The US quartet takes heavy metal elements and then adds the growly vocals to them, according to one reviewer I read it was jaw-droppingly good or something. Thing is though that that combination isn’t exactly original and doesn’t make for anything but elevator music with growly vocals. The amazing boredom of this album cannot be understated, a lame and unexciting adventure into the void of mediocre music. Kind of a typical album of today, I read that “they intend to live fast and leave a bloated haggard corpse” and can’t help thinking that I hope they have already turned into that corpse.
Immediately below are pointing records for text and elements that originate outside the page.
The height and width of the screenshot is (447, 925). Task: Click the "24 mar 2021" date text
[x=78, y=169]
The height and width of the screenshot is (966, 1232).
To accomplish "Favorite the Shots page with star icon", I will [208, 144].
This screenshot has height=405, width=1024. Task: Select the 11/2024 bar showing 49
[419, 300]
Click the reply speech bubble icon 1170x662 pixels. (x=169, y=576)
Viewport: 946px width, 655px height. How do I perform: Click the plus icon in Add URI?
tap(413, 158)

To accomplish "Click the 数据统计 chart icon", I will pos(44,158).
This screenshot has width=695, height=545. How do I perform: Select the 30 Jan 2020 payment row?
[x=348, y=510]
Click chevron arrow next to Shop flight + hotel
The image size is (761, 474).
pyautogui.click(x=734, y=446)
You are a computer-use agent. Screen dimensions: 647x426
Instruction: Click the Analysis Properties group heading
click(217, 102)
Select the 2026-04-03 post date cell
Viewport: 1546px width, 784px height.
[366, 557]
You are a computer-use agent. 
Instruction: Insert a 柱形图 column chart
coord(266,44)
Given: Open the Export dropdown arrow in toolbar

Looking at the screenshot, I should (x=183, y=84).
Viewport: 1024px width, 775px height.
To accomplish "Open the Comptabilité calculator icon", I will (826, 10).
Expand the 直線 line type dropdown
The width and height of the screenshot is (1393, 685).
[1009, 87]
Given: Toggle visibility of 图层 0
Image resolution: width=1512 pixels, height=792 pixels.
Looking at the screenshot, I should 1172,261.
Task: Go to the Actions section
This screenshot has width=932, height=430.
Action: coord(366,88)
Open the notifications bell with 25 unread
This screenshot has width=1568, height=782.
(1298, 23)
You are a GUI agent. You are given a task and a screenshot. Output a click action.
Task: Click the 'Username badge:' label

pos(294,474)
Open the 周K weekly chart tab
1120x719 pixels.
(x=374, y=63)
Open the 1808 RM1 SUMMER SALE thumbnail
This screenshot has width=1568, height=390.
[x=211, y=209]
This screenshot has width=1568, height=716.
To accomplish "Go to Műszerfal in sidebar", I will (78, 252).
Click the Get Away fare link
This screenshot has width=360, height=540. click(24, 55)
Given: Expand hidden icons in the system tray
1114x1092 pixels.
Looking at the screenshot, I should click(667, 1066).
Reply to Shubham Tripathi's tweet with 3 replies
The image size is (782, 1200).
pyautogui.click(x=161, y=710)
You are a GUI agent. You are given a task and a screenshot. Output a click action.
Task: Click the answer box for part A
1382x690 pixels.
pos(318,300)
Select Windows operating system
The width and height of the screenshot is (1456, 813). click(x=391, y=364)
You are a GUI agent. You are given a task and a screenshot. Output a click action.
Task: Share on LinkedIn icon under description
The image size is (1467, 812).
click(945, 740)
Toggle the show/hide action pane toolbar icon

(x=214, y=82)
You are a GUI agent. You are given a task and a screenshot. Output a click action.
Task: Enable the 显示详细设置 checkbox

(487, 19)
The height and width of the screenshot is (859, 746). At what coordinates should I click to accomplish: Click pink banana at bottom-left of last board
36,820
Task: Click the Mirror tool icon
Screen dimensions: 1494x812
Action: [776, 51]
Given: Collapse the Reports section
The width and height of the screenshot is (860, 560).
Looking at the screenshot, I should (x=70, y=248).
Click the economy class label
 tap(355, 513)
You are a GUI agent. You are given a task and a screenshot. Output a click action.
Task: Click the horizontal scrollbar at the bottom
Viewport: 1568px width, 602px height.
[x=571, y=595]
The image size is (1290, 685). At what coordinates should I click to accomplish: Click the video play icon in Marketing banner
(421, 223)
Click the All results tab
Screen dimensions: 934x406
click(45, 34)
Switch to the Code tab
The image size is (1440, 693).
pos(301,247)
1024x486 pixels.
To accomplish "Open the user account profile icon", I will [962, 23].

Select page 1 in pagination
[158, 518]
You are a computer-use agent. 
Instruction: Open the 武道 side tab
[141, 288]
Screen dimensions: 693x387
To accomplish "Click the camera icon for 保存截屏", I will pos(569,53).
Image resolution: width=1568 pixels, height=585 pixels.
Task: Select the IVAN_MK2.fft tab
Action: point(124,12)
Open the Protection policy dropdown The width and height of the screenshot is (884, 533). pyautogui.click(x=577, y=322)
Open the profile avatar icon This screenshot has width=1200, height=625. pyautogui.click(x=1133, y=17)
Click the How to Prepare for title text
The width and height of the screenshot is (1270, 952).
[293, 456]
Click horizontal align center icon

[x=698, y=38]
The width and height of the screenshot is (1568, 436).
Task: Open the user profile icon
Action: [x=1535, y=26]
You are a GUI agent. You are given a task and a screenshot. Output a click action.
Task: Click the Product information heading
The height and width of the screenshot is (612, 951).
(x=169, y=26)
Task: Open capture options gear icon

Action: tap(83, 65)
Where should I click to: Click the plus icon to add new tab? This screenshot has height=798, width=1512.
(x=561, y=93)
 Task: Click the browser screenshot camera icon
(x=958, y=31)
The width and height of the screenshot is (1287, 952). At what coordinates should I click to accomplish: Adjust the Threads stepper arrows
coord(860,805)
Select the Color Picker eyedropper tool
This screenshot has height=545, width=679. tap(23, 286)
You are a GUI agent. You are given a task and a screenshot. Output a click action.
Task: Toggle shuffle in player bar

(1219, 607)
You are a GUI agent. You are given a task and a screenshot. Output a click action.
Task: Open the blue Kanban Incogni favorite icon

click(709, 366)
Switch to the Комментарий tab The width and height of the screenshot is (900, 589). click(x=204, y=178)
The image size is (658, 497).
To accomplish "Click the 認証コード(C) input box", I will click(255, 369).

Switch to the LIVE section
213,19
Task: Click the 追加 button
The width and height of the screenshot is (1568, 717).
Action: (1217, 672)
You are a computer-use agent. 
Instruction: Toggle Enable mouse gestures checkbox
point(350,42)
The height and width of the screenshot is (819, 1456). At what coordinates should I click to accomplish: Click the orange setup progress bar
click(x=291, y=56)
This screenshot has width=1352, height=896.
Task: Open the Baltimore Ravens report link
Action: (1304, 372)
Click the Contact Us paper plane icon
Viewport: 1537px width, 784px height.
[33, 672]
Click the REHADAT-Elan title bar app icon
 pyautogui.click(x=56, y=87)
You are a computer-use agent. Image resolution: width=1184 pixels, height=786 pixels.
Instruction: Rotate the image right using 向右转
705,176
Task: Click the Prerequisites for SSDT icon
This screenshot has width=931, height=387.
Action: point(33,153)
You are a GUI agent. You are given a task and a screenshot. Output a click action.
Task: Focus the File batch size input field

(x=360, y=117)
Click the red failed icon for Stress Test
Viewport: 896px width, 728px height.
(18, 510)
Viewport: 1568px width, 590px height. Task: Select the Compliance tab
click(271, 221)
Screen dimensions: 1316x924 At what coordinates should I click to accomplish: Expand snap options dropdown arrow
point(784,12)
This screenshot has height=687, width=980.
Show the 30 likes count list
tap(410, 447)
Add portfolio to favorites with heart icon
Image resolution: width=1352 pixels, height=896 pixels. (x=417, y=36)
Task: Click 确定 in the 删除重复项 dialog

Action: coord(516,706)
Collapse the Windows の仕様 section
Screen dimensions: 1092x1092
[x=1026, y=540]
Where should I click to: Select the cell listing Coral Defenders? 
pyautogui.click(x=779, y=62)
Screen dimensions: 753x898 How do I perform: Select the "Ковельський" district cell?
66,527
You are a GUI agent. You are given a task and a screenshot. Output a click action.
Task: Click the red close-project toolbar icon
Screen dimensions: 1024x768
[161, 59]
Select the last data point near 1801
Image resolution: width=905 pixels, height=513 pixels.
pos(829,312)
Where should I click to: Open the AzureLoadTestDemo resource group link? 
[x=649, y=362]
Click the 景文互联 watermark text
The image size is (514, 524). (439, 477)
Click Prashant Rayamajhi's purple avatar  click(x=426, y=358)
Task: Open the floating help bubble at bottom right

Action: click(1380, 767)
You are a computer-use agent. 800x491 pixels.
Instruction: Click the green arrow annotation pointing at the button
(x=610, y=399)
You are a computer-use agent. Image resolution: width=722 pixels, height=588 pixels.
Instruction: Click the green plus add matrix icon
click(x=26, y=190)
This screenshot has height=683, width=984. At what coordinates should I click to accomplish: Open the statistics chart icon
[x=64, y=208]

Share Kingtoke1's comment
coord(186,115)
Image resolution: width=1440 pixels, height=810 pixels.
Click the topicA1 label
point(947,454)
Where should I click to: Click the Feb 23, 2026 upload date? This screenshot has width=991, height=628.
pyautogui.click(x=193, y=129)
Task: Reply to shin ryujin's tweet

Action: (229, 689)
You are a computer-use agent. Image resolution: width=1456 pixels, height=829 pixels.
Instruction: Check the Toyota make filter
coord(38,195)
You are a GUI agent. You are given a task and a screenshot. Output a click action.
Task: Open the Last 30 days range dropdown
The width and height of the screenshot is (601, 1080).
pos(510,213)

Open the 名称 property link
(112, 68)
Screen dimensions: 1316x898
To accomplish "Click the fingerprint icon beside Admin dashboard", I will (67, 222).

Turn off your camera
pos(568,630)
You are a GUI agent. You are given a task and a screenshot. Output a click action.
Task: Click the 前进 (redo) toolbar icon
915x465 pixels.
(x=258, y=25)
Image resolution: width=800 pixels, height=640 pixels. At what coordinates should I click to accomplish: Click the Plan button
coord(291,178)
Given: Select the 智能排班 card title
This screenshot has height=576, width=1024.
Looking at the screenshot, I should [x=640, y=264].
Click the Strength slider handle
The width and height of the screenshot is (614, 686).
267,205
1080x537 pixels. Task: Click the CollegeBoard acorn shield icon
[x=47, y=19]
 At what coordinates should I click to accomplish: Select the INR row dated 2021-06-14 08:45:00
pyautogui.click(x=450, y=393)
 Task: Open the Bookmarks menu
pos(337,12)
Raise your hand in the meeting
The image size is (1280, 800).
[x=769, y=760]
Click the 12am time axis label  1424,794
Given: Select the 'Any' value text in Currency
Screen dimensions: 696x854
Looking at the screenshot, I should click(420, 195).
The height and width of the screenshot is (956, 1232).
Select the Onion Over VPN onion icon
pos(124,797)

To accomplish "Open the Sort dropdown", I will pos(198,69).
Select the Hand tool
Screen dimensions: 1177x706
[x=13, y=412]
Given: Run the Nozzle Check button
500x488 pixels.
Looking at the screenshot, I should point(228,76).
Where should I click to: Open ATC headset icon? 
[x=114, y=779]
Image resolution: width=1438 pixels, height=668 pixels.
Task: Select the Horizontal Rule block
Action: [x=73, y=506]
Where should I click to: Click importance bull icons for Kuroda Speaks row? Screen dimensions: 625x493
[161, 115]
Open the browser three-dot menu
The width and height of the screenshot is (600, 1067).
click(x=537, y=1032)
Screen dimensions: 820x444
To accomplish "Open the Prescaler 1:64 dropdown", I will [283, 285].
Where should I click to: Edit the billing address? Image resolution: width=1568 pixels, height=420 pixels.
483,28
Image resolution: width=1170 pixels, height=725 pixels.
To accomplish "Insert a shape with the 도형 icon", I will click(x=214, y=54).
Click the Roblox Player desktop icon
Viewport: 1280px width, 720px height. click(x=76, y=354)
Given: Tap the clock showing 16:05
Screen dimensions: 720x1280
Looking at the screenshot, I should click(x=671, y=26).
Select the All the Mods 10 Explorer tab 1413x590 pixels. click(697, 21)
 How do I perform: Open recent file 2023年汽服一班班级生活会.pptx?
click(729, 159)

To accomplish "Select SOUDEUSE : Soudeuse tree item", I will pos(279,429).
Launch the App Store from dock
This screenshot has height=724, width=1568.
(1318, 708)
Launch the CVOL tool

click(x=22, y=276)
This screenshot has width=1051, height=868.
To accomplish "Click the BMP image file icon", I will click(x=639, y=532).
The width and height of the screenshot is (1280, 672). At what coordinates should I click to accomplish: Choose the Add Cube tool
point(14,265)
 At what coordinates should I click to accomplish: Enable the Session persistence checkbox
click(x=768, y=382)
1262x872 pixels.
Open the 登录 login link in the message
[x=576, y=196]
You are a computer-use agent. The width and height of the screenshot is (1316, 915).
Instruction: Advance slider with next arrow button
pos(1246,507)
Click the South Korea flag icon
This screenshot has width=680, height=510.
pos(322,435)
Sometimes I give up hope of ever hearing novelty through music again, I hate repetition, and I hate new albums that offer nothing. They can be amazingly well performed with the finest songs, but it is boring if I have heard several albums like it already. And that is exactly what I think of this one, not that it is good, but that this has been done already and no repeat is desired. It is in fact something very undesirable, it feels like something that should have been abandoned at the idea stage rather than going all the way to a finished product. Good thing then that it seems to be released only in digital format, at least that keeps the waste of resources lower.

You know, I often think of a few lines of lyrics from the Blaze Bayley song Reach for the Horizon when listening to albums to review (and it was at least ten years since I last played the song, so the quote might be worded slightly wrong): “Doomed to be mediocre or nothing at all. Doomed a part of the background as plain as the wall.” That is what this and so many albums released nowadays are, mediocre, I will never remember any text lines from this album as it is undesirable and doomed to be mediocre.